WRITTEN REQUEST —
Carry on the write-up of the electrolyte characterization methods, starting right after its last sentence.

DOCUMENT EXTRACT —
----

The microstructure, morphology, and atomic composition of the electrolyte were characterized by using a field emission scanning electron microscope with an X-Max N80 spectrometer (FE-SEM, JSM-7500F, JEOL, Tokyo, Japan).

The composition of the electrolyte was measured by using an Intelligent Fourier Transform Infrared Spectrometer (Nexus, Thermo Nicolet Corporation, Madison, WI, USA) with a wavelength range of 4000–400 nm.

Polarizing light microscopy-CX40P (Sunny Opticaltechnology (Group) Co., Ltd., Ningbo, China) was used to characterize the morphology of gel electrolytes.

The thermodynamic properties of supramolecular gel electrolytes and other liquid electrolytes were measured by a differential scanning calorimeter (TA-DSC2500, American TA Instruments, New Castle, DE, USA) at 10 °C/min with a scanning temperature zone of −80~200 °C.

An electrochemical workstation (CHI660, Shanghai Chenhua Instrument Co., Ltd., Shanghai, China) was used to measure the electrochemical impedance spectroscopy (EIS) behavior of the electrolyte at a frequency of 0.01 Hz–0.1 MHz and a temperature of −70~100 °C. The structure of the test device was a conductance electrode (DJS-1VTC, INESA Scientific Instrument Co., Ltd., Suzhou, China). The two electrode plates of the conductive electrode are pt, and the middle distance between the two electrode plates is a fixed value. The equivalent circuit diagram of the electrolyte was obtained by fitting using the Zview software package (Zview version:2.70).

The NEWARE Battery tester (CT-4008-5 V20 mA-164, Shenzhen NEWARE Electronics Co., Ltd., Shenzhen, China) was used to test the constant current charge and discharge of button batteries at a temperature of 24 °C. The cell type used was a button battery.

----

LISTED RECORDS —
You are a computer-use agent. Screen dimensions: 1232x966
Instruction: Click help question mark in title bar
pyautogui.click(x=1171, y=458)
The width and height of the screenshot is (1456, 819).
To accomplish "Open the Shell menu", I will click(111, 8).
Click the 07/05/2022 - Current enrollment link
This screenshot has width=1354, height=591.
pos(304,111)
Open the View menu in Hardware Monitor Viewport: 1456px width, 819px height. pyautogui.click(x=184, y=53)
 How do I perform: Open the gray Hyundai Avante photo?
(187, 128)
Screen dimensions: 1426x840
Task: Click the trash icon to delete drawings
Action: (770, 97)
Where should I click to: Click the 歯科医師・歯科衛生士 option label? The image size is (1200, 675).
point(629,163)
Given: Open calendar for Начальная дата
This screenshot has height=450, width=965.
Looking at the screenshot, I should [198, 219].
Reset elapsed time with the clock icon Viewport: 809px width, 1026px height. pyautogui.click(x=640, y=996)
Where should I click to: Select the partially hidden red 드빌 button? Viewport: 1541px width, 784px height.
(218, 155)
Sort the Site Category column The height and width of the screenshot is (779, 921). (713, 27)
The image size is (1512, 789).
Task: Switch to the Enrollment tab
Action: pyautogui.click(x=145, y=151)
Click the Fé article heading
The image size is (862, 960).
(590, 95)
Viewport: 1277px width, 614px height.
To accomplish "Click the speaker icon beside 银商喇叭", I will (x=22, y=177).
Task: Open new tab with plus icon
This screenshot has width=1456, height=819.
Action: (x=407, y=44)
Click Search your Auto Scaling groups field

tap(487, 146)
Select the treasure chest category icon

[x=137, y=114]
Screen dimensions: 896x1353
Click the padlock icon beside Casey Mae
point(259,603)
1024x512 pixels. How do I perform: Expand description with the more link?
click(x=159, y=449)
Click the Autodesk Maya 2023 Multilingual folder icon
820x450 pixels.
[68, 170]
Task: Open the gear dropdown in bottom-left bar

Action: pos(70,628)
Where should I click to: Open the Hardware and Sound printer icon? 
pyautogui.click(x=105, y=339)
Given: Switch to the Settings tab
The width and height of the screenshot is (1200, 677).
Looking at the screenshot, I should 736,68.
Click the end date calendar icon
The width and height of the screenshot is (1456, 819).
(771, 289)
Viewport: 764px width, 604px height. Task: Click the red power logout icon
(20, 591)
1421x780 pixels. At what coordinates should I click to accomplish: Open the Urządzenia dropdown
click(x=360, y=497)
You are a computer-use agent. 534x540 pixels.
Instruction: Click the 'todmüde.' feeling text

----

THE RESPONSE —
2.5. Binding Energy Calculations

All structures were optimized by DFT using generalized gradient approximation with the Perdew–Burke–Ernzerhof functional. The binding energies Eb between two samples were calculated as:

$${\mathrm{E}}_{\mathrm{b}}\left({\mathrm{Z}\mathrm{n}}^{2+}-{\mathrm{B}\mathrm{F}}_4^{-}\right)=\mathrm{E}\left({\mathrm{Z}\mathrm{n}}^{2+}-{\mathrm{B}\mathrm{F}}_4^{-}\right)-\mathrm{E}\left({\mathrm{Z}\mathrm{n}}^{2+}\right)-\mathrm{E}\left({\mathrm{B}\mathrm{F}}_4^{-}\right)$$

(1)

$${\mathrm{E}}_{\mathrm{b}}\left({\mathrm{Z}\mathrm{n}}^{2+}-{\mathrm{H}}_2\mathrm{O}\right)=\mathrm{E}\left({\mathrm{Z}\mathrm{n}}^{2+}-{\mathrm{H}}_2\mathrm{O}\right)-\mathrm{E}\left({\mathrm{Z}\mathrm{n}}^{2+}\right)-\mathrm{E}\left({\mathrm{H}}_2\mathrm{O}\right)$$

(2)

$${\mathrm{E}}_{\mathrm{b}}\left({\mathrm{Z}\mathrm{n}}^{2+}-\mathrm{B}\mathrm{L}\mathrm{O}\right)=\mathrm{E}\left({\mathrm{Z}\mathrm{n}}^{2+}-\mathrm{B}\mathrm{L}\mathrm{O}\right)-\mathrm{E}\left({\mathrm{Z}\mathrm{n}}^{2+}\right)-\mathrm{E}\left(\mathrm{B}\mathrm{L}\mathrm{O}\right)$$

(3)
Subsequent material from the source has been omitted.